Abstract:
The vibration signals of planetary gearboxes are composed of complex frequency components and interfering noises, and their spectra have intricate sidebands, which cause difficulty in and even misleading fault identification. In different fault cases, the vibration signatures in multiple domains typically differ from normal states with different discrepancies. Based on this hypothesis, time and frequency domain features are extracted for the purposes of fault identification. The vibration signal is adaptively decomposed into a set of mono-components, and the instantaneous energy of each mono-component is calculated in time-frequency domain by exploiting the merits of local mean decomposition, including its better robustness to noise and freedom from pseudo-mode and negative frequency problems.

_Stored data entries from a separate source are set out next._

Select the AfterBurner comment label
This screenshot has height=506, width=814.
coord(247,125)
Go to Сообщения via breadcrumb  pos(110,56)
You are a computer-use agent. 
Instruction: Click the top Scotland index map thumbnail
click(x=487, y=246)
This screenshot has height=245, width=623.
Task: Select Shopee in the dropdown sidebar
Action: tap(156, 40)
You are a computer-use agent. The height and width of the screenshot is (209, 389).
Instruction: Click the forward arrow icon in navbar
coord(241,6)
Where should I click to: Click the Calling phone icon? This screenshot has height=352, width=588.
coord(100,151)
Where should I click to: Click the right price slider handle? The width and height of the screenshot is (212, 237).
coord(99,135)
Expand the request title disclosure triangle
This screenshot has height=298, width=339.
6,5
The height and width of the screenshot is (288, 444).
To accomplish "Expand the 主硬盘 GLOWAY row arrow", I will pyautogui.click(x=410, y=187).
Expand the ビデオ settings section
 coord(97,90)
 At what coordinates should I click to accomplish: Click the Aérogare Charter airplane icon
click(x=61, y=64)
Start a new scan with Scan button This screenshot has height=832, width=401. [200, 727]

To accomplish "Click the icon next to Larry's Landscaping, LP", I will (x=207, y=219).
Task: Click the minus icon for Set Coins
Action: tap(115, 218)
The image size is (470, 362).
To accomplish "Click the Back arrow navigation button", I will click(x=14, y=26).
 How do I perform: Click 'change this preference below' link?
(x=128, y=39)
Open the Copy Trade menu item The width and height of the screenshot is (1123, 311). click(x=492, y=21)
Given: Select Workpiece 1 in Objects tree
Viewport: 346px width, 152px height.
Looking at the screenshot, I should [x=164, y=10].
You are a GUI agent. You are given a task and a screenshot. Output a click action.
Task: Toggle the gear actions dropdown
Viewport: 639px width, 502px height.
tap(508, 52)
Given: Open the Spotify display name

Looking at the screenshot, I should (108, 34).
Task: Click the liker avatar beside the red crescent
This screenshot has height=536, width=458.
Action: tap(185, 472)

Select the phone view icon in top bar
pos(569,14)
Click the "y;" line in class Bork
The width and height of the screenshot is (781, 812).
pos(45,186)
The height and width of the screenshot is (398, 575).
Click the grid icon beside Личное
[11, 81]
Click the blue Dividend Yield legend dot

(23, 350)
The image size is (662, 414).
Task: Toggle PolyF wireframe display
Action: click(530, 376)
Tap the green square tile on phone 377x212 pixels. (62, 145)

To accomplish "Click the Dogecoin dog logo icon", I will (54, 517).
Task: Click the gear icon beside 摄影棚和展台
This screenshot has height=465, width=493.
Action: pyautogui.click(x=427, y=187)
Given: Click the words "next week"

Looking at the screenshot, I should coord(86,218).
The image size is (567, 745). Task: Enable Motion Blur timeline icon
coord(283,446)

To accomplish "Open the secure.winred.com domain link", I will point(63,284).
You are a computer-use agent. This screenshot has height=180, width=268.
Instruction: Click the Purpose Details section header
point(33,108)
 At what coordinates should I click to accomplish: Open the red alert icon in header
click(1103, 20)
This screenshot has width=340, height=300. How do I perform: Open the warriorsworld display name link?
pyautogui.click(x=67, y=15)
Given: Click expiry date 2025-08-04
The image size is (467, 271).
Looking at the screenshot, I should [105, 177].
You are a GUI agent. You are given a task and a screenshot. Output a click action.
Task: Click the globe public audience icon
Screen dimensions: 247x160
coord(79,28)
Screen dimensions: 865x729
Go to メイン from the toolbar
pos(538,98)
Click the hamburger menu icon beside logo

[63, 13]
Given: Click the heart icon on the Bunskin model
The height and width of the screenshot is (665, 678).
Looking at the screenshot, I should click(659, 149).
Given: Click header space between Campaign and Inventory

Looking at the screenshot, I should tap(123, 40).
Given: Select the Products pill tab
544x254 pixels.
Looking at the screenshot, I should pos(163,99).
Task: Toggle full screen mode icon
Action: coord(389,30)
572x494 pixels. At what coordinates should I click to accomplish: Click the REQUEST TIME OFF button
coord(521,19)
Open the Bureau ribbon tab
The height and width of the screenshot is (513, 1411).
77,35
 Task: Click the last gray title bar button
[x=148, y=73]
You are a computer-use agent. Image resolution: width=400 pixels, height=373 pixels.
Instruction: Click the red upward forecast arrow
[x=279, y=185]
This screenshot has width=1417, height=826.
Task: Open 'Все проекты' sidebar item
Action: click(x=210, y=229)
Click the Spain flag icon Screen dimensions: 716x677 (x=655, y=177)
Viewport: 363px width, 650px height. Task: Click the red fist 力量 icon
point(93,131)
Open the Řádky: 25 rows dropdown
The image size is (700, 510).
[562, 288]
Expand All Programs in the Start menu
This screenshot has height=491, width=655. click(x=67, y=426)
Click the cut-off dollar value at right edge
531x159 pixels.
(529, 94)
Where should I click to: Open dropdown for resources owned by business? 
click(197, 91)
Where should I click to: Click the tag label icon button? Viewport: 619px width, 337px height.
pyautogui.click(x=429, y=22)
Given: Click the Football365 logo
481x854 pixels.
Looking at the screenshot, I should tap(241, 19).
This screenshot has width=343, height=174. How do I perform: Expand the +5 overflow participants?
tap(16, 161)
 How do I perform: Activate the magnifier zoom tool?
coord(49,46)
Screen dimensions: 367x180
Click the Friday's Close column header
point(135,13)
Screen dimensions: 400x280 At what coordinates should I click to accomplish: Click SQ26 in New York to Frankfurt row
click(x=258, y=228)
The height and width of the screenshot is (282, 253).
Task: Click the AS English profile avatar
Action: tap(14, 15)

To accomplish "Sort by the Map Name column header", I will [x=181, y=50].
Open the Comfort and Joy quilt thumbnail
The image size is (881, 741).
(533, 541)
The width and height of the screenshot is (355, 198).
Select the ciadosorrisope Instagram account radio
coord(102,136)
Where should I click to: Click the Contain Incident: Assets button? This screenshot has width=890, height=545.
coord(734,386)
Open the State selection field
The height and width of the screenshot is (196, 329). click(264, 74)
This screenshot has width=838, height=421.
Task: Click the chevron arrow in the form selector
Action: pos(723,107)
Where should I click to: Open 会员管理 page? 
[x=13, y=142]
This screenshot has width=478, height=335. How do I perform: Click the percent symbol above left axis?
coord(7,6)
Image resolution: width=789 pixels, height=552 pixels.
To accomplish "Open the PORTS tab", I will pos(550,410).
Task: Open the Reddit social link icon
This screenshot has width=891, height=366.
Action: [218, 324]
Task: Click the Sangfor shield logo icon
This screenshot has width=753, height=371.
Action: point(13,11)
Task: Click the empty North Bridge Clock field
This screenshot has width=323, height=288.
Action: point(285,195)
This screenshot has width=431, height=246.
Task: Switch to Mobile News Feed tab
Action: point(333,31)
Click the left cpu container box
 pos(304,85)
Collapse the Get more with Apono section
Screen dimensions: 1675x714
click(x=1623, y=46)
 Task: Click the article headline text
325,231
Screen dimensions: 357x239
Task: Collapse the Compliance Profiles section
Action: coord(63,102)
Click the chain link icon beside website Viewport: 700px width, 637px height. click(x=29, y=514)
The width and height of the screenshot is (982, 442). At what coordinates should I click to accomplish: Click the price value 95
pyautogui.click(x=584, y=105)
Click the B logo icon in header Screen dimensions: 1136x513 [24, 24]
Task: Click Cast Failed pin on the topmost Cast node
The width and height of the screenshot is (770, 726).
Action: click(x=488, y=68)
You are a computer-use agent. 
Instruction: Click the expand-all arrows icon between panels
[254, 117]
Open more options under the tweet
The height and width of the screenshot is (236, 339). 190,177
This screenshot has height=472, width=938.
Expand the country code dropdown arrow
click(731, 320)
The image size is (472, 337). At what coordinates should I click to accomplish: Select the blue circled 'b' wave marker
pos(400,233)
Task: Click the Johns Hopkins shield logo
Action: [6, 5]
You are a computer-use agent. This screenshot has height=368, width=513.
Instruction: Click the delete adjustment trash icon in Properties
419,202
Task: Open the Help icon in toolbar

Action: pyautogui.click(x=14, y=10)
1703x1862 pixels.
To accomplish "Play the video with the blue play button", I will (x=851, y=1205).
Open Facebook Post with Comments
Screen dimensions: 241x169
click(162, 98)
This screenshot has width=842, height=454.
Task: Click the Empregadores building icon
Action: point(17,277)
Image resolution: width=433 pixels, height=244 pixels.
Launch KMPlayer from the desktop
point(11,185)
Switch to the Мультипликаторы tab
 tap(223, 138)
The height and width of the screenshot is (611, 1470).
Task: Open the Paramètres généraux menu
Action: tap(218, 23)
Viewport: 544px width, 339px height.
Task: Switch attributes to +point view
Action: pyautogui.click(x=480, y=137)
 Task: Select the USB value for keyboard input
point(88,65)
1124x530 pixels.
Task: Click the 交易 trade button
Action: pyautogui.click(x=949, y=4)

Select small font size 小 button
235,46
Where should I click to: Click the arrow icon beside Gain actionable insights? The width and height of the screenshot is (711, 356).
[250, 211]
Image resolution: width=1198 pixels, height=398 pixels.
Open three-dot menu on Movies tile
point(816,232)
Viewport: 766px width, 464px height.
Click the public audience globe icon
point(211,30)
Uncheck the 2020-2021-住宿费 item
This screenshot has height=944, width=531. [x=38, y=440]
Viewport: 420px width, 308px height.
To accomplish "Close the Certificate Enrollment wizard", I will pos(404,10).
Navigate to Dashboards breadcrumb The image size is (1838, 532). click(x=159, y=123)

Manifold learning is utilized to tackle the high-dimensionality and non-linearity aspects of multiple-domain feature space construction. A new method is proposed for estimating the intrinsic dimension and selecting the
k-nearest neighborhood based on the improved pseudo-nearest neighbor. In addition, isometric feature mapping (ISOMAP) is utilized to reduce the dimensions of the multiple-domain feature space. The proposed method is validated by analyzing the planetary gearbox lab experimental dataset. Based on the clustering analysis results of the extracted manifold features, the localized faults on the sun, planet, and ring gears are successfully identified.